The devotion to the University of Illinois and the Chief continued. Bob and Marilyn Bitzer attended the university, as did four of their six children.
One son, John, served as Chief Illiniwek from 1970-74, and another son, Don, was an alternate Chief during his college career. Bob Bitzer in later years shared stories of Chief Illiniwek and the American Indian culture with schoolchildren and Boy Scouts around Shelbyville.
"I think the first time was when our daughter Nancy was in third grade," Marilyn said. "Her teacher asked him to talk to the class. He always felt that the Chief was a symbol, not a mascot, and that's what he wanted people to know."
The Bitzers, like many other fans of the Chief, were upset when the executive committee of the NCAA ruled last month that Illiniwek is an image that is "hostile and abusive."
Former Chief John Bitzer, 53, a Collinsville attorney, said the ruling shows how little the NCAA knows about the legacy of Chief Illiniwek.
"The whole intent of Chief Illiniwek is to honor the past," he said. "The tribes of Illinois were warriors, and they were loyal to their tribes. That's what the Chief exemplifies."
John Bitzer said he received a few letters complaining about the Chief during his term as Illiniwek. He said he answered the letters with background information about the history of American Indians in Illinois and why the Chief was chosen to represent the University of Illinois. A member of the "Save the Chief" organization, he fears the Chief will be eliminated.

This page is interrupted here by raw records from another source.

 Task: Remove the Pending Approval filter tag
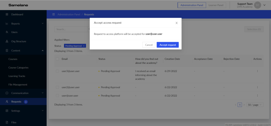point(84,46)
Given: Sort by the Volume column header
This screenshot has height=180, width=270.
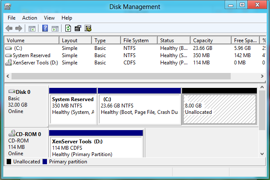Looking at the screenshot, I should tap(31, 41).
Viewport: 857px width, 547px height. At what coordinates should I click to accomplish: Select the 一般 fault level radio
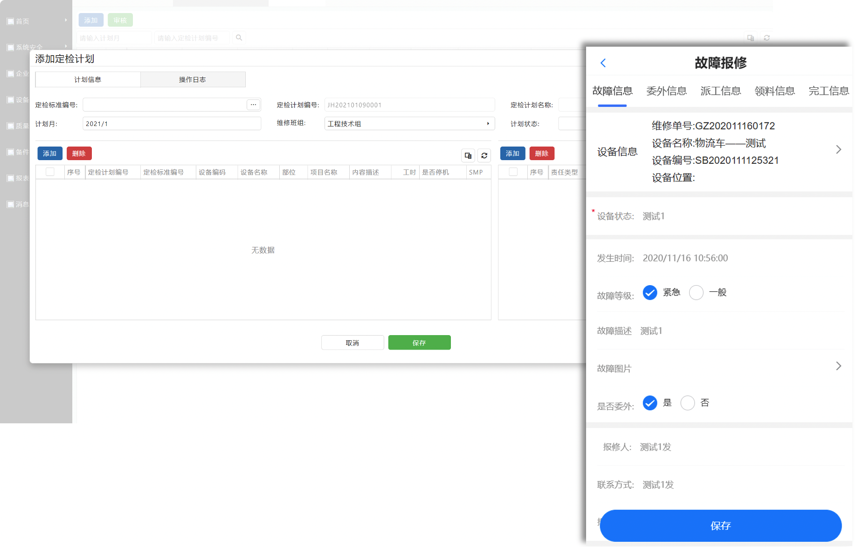[696, 293]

"I'm afraid the university won't have the stomach to stand up to this nonsense," he said. "There needs to be a judge rule that the NCAA is stepping out of its sphere of authority."

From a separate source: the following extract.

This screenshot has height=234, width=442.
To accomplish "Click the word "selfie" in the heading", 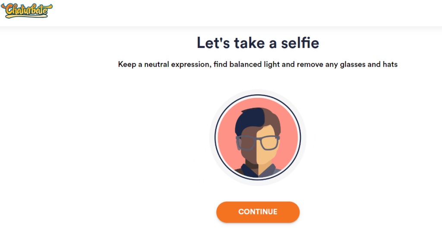I will pyautogui.click(x=300, y=43).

Bitzer said the NCAA's decision to let the Seminole Indian symbol of Florida State University stand while rejecting the Chief is an example of the organization's lack of understanding.
"They said Florida State could have their symbol because the Seminole tribe agreed," he said. "The Illini were a loose confederation of Illinois tribes. There's no one here now to speak about the Chief."
Douglas Cruitt, son of David and Nancy Bitzer Cruitt, is a December 2005 graduate of the University of Illinois and a member of "Students For Chief Illiniwek." He said students who want to save the Chief recognize the values he represents.
"They have respect for the honor and dignity he portrays," Cruitt said. "The Chief isn't a mascot, he doesn't cheer on the sidelines and he doesn't lead cheers. He represents Illini loyalty."
Cruitt compared the student population at the university to the American Indians of Illinois.
"We come together from all kinds of backgrounds and groups, and we have a loose confederation because we're all loyal to the university at the same time," he said. "Honor and loyalty; that's what the Chief is all about."